After 11 years of follow-up, more than 1,400 participants had developed heart failure, Laugsand's group found. People who had multiple insomnia symptoms had a threefold increased risk of developing heart failure, compared to people who slept well. When depression and anxiety were accounted for, the risk was slightly more than fourfold.
Specifically, having difficulties going to sleep and staying asleep almost every night, and feeling tired in the morning more than once a week, were associated with an increased risk of heart failure, compared to people who never or rarely suffered from these symptoms.
These findings remained even after the researchers took age, sex, marital status, education, shift work, blood pressure, cholesterol, diabetes, weight, physical activity, smoking, alcohol use and previous heart attacks into account.

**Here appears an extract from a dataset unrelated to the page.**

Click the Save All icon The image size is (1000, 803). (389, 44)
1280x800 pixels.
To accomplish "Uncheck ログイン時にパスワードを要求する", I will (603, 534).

Dr. Gregg Fonarow, professor of cardiology at the University of California, Los Angeles, said,"Heart failure results in substantial [illness], mortality and health care expenditures."
Insomnia has been associated with an increased risk for cardiovascular events and death, and two earlier studies have suggested that insomnia may also be associated with the risk of heart failure, he noted.
Insomnia can increase the body's inflammatory and stress responses, said Fonarow, who's also a spokesman for the American Heart Association.
"Activation of these systems, as well as other mechanisms, may link insomnia to an increased risk of developing heart failure and other cardiovascular disease," he said. "However, whether preventing or treating insomnia would lower the risk of developing heart failure requires further study."